**WHAT TO WORK ON**
State, as a bare number, how many lines below contain "beside".

● ● ● ● ●

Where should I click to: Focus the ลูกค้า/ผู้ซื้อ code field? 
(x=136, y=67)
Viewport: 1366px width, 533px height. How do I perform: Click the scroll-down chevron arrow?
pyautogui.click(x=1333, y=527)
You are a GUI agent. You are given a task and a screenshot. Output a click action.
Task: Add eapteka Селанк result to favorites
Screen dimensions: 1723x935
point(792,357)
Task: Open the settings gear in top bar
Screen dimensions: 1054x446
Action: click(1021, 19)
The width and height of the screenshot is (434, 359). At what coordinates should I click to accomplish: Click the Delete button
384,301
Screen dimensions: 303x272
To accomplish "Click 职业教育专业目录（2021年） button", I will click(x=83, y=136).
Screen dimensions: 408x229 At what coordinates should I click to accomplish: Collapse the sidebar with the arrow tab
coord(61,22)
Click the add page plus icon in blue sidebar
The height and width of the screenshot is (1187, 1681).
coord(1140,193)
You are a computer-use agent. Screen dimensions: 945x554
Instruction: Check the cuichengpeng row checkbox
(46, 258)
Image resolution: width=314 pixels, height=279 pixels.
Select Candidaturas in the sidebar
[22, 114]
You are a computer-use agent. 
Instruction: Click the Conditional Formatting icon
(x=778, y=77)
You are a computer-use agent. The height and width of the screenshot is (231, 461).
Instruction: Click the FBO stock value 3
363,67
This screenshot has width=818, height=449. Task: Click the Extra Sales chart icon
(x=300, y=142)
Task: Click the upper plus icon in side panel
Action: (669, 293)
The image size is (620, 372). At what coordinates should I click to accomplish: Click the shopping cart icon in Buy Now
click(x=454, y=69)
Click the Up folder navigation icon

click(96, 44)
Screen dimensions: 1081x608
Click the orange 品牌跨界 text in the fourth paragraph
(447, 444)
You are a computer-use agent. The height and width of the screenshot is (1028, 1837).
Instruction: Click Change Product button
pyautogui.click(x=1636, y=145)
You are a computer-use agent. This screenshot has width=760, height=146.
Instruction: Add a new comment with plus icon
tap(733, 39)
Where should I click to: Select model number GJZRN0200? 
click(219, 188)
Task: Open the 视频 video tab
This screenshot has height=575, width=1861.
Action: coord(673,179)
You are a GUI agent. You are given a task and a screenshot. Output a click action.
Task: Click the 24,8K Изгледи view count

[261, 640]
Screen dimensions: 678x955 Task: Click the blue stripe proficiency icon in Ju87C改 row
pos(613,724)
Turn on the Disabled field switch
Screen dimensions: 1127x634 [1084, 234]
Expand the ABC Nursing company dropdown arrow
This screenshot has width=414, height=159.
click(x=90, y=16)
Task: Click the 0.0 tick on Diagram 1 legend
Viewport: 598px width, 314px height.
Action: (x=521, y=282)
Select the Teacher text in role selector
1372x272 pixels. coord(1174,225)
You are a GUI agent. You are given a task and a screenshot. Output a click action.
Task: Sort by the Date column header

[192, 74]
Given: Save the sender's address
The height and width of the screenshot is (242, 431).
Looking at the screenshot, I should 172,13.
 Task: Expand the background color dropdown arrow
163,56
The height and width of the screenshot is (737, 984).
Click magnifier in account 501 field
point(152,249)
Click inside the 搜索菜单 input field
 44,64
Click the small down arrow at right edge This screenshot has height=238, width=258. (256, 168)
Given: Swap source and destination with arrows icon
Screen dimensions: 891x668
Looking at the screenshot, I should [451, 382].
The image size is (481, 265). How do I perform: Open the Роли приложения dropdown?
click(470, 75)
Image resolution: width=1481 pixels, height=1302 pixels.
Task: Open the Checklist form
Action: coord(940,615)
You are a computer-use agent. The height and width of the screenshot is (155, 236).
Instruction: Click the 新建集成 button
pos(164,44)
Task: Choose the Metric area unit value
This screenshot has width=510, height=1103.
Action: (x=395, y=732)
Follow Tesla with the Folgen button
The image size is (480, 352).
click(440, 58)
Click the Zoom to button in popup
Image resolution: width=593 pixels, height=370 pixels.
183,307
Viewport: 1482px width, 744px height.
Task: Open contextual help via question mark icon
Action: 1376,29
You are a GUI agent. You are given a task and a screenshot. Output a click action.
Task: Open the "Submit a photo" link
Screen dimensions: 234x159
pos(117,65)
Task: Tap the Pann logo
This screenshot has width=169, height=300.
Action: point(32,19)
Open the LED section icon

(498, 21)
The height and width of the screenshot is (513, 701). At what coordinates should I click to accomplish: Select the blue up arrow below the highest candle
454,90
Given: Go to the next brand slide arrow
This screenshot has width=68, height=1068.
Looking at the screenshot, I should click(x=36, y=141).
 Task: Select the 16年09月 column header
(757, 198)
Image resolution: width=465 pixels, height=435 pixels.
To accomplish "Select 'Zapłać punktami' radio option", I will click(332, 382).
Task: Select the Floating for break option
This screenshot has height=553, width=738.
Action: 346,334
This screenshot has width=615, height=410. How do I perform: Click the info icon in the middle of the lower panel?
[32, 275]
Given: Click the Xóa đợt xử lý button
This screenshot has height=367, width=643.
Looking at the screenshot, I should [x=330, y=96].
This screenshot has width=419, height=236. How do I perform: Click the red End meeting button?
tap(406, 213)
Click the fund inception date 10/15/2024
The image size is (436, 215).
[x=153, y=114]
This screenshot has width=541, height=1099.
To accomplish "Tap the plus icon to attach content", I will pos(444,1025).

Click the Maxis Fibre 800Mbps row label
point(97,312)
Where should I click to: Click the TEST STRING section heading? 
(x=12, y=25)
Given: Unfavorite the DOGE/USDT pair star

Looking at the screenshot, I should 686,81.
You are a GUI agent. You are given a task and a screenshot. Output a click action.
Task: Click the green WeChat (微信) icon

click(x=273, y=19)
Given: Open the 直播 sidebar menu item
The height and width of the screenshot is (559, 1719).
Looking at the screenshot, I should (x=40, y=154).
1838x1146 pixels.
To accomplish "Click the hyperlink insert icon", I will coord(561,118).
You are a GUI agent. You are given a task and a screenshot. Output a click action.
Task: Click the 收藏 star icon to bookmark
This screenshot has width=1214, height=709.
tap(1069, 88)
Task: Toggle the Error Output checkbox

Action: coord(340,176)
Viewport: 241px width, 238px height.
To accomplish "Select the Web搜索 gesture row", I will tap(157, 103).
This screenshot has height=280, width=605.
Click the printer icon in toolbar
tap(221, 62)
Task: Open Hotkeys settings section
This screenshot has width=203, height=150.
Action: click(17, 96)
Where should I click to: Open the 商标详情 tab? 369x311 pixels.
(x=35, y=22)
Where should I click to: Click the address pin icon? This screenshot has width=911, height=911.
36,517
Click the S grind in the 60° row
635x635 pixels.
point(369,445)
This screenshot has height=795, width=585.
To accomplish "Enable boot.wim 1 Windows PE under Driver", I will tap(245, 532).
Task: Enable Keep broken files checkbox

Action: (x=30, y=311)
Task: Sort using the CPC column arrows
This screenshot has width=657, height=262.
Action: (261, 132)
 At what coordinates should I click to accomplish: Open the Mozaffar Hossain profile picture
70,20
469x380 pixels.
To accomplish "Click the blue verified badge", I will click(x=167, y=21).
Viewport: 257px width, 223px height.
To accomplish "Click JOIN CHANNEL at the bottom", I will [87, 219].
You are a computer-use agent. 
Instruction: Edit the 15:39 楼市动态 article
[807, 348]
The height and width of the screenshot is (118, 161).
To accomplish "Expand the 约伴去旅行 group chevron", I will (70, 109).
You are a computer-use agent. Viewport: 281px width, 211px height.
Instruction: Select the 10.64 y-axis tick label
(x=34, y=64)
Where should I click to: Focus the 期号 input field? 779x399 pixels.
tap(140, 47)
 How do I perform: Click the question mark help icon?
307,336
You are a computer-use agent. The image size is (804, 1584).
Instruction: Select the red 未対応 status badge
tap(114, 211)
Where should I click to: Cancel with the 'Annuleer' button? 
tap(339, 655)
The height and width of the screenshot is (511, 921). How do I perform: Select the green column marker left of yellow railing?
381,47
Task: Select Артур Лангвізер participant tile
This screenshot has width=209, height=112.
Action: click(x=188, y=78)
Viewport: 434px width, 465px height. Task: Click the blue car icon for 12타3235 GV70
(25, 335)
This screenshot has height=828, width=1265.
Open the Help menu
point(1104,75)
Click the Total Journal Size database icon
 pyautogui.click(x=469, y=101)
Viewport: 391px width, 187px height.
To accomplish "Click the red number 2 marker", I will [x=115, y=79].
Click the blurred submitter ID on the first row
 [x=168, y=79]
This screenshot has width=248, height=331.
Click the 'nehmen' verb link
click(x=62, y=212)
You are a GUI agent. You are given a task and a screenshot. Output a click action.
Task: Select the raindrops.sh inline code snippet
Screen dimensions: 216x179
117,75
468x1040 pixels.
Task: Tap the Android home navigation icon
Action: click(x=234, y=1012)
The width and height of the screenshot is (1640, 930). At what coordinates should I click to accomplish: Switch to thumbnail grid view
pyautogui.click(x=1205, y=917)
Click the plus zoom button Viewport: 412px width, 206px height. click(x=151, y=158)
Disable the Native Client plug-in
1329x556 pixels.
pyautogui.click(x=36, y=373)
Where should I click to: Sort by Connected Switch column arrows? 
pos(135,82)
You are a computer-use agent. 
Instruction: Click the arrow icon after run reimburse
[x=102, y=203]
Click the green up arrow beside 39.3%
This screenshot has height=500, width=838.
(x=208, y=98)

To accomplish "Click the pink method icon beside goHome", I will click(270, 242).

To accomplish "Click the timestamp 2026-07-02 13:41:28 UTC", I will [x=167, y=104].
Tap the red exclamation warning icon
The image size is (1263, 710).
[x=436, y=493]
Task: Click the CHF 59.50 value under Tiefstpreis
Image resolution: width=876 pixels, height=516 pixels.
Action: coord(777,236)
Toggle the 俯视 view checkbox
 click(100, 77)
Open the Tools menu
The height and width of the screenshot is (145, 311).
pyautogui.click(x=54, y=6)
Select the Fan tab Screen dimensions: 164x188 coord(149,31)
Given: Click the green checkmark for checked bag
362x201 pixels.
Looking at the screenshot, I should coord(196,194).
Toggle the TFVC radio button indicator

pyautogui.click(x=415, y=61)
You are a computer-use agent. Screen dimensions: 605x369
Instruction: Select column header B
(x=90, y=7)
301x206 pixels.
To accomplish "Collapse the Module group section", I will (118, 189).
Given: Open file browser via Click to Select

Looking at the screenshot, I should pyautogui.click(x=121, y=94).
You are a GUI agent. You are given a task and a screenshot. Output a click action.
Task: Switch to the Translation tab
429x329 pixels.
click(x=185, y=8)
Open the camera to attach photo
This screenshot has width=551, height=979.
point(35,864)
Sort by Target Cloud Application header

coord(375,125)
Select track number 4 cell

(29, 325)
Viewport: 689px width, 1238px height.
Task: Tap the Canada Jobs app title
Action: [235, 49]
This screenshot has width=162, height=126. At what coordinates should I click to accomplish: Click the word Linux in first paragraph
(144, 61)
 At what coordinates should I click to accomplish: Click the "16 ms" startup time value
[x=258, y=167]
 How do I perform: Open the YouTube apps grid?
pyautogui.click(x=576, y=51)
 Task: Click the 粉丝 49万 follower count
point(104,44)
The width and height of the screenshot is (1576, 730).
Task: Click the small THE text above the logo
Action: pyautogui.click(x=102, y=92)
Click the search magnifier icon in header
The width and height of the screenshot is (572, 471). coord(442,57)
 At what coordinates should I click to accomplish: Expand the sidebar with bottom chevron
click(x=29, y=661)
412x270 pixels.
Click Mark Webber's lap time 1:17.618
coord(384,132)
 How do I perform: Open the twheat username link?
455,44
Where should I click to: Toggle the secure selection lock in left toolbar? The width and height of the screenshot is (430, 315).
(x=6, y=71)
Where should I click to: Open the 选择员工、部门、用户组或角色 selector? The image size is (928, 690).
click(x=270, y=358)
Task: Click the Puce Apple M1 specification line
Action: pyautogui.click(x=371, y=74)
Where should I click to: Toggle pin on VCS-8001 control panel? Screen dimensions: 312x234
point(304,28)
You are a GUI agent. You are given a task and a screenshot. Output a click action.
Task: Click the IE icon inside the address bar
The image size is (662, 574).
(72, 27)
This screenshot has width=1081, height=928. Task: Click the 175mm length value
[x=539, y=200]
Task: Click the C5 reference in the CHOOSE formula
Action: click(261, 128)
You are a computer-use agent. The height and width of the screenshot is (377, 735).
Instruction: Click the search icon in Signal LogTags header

● ● ● ● ●

**ANSWER TO THIS EXERCISE**
2